Parmi les répondants à l’enquête, 85,9 % de ceux qui sont âgés de 20 et 50 ans ont pu participer à des activités économiques. Malgré tout, les pressions liées à leur réinstallation et aux discriminations ont pu entraîner des souffrances psychologiques, confie sœur Jean Mariange, directrice du centre catholique Seed of Peace (« Grain de paix »), basé à Uijeongbu (dans la province du Gyeonggi, dans la banlieue nord de Séoul, la capitale). « Beaucoup de réfugiés nord-coréens ont des problèmes psychologiques comme des dépressions, et beaucoup d’entre eux vivent de manière isolée », insiste la religieuse.

L’étude montre aussi une tendance suicidaire parmi les transfuges (11,9 des répondants), soit plus du double de la moyenne nationale (5,7 %). En 2021, ce chiffre était de 13,3 %. Cependant, Park Joo-myung et beaucoup d’autres transfuges estiment que si les préjugés et autres idées fausses sur eux diminuent, ils pourront s’installer plus facilement en Corée du Sud. « Je crois que je peux vivre en paix si je peux être en harmonie avec cette société. J’essaie de me construire de nouveaux souvenirs et de préparer un avenir », ajoute-t-il.

L’Église locale soutient l’accès à l’éducation et au logement des transfuges

L’Église catholique locale et plus d’une dizaine de ses institutions ont été parmi les premiers à soutenir les réfugiés nord-coréens. Le père Choi Joon-gyu, directeur de l’Université catholique de Corée, explique que l’université offre différentes bourses d’étude afin de soulager le poids financier des transfuges qui entreprennent des études dans le pays. « Eux aussi veulent aller à l’université et étudier pour mieux s’installer, mais la situation reste difficile », confie le prêtre. « Même si vous venez en Corée pour étudier, c’est difficile de se concentrer sur les études quand vous devez aussi travailler tard le soir pour gagner de l’argent. »

Depuis 2017, l’université catholique offre donc une aide financière de 500 000 wons (370 euros) par mois, en comptant des frais de scolarité et de logement, aux étudiants nord-coréens. Plus de dix congrégations religieuses sud-coréennes gèrent aussi des foyers et des aides au logement afin de les aider à s’installer.

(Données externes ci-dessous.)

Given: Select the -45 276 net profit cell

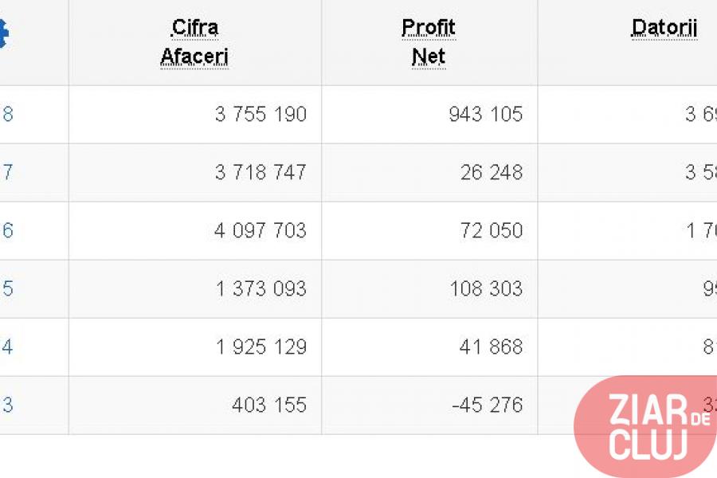Looking at the screenshot, I should click(430, 405).
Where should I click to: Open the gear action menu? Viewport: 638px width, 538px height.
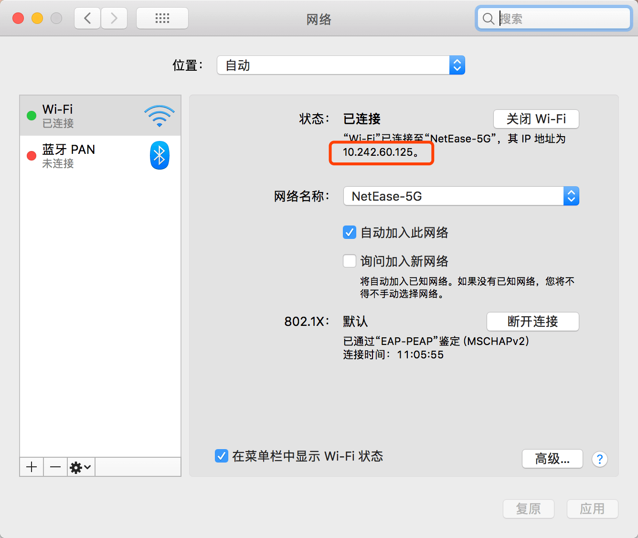point(80,467)
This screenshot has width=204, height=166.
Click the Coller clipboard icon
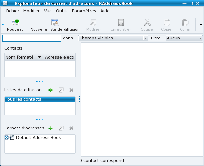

En 2010, les franciscains ont notamment fondé la « Communauté Hanuri », où les transfuges masculins de plus de 18 ans peuvent être logés et devenir autonome en accédant à l’emploi en Corée du Sud. Le père Kim Kwon-soon, responsable de l’initiative, espère que le séjour des réfugiés dans la communauté les aidera « non seulement à s’adapter à la Corée du Sud » mais aussi à devenir une force qui pourra contribuer « à unir le Nord et le Sud une fois que l’unification sera établie ».